McKinley also wrote an earlier policy analysis on the bailouts with Gary Gegenheimer for Cato Institute. As a follow-up to that article he brought four Freedom of Information Act (United States) suits against the Federal Deposit Insurance Corporation, the Board of Governors of the Federal Reserve and the Federal Housing Finance Agency to compel release of details on the bailouts. He has been represented in the cases by Judicial Watch. In one of the cases against the Board of Governors of the Federal Reserve requesting Bear Stearns-related documents, Judicial Watch filed a writ of certiorari on behalf of McKinley requesting that the Supreme Court review the decision of the United States Court of Appeals for the District of Columbia Circuit. Another case against the FDIC seeking documents on Citigroup, Bank of America and the Temporary Liquidity Guarantee Program was sent back to the agency to supplement its responses. In a case against the Federal Housing Finance Agency the agency was ordered to produce documents regarding the choice to place Fannie Mae and Freddie Mac into conservatorship for review. The final case against the Board of Governors of the Federal Reserve requesting American International Group and Lehman Brothers-related documents, resulted in the release of about 2,388 pages of redacted documents.

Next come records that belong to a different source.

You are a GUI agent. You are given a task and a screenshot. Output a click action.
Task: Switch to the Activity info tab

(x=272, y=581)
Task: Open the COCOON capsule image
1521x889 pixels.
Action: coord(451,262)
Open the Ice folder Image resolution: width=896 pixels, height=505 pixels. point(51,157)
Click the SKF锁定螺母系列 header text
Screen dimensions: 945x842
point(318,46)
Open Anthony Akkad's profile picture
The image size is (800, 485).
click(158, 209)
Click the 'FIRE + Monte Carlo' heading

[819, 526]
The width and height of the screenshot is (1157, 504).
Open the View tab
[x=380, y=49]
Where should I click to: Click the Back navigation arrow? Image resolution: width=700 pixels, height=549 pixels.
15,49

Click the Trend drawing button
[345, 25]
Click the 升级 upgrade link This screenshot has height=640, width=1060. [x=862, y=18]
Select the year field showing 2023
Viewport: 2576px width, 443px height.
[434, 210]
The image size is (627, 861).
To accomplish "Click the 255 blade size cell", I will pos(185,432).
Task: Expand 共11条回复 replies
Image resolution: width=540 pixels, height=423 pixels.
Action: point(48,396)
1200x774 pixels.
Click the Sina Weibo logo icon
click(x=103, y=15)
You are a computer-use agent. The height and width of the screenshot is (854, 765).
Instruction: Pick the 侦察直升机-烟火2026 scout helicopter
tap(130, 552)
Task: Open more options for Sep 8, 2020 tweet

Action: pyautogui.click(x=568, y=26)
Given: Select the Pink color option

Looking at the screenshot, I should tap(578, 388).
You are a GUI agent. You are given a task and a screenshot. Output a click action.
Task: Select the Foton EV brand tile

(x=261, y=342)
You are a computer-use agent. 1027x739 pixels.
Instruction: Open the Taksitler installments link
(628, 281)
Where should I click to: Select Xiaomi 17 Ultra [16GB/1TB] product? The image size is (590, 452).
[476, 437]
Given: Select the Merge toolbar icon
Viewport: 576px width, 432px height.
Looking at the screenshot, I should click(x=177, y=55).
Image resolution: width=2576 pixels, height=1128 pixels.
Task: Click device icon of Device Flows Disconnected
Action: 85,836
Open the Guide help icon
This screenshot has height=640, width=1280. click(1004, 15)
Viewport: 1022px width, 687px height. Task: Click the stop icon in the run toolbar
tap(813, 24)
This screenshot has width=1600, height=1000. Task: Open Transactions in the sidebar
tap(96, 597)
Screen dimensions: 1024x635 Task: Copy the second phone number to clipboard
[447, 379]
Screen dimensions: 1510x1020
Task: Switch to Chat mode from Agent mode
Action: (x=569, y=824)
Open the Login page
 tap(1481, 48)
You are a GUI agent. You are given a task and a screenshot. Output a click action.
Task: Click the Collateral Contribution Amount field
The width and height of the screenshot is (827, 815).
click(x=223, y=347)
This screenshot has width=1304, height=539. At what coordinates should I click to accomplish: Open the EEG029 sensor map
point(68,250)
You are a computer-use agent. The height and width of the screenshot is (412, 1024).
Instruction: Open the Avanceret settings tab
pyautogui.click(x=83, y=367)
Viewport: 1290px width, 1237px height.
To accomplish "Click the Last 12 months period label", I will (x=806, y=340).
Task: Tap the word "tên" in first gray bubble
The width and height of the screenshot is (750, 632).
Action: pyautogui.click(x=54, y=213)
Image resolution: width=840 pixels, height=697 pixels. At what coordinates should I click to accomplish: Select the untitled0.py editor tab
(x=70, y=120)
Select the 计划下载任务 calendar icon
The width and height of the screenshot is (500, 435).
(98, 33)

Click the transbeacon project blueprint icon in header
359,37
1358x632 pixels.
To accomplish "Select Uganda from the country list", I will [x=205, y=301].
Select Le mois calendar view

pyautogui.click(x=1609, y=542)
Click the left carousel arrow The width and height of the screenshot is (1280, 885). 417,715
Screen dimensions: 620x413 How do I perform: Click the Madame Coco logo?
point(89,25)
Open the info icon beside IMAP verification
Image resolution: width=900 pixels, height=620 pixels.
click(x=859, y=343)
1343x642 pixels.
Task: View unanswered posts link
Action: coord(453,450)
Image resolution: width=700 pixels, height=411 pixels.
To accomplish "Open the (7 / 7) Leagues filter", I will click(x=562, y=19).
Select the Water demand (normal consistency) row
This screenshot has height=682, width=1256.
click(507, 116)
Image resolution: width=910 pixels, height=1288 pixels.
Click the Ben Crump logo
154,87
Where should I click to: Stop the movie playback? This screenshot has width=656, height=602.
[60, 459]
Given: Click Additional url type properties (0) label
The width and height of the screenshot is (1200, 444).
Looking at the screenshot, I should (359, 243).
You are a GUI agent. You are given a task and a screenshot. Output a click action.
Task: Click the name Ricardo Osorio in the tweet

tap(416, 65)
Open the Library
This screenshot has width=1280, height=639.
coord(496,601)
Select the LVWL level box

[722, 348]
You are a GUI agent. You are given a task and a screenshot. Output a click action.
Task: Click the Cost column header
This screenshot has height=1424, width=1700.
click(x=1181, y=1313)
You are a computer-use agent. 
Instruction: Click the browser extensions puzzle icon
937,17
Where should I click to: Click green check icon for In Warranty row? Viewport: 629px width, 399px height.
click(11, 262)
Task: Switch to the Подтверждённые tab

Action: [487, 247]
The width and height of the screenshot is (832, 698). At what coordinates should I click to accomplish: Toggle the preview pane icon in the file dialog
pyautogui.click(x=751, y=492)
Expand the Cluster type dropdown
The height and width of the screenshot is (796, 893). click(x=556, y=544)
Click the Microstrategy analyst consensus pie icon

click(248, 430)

More recently, McKinley has begun litigation to support his work on his second book to obtain records on the solvency of Citibank and the contemplation of placing the bank under FDIC receivership during 2008.

McKinley has been credited with correctly predicting in 1997 that the structure of Fannie Mae and Freddie Mac would one day lead to the meltdown of the two institutions. At that time, he called Fannie Mae and Freddie Mac "financial time bombs."

McKinley has testified before a Subcommittee of Congress on issues related to U.S. consumer bankruptcy policy.

==Books==
- Borrowed Time: Two Centuries of Booms, Busts and Bailouts at Citi, (with James Freeman) HarperCollins, 2018.
- Financing Failure: A Century of Bailouts, Independent Institute, 2012.

== 2008 Congressional election ==

In 2007, McKinley announced his 2008 bid for the United States Congress in the . McKinley's campaign centered on his experience as a policy advisor to the U.S. and foreign governments, his legal and government experience, and domestic and international policy issues. McKinley positioned himself as a traditional small government Republican in the campaign. Throughout the campaign Congressman Wolf refused to debate. McKinley lost the June 10, 2008, Republican primary with 9% of the vote to Wolf's 91%.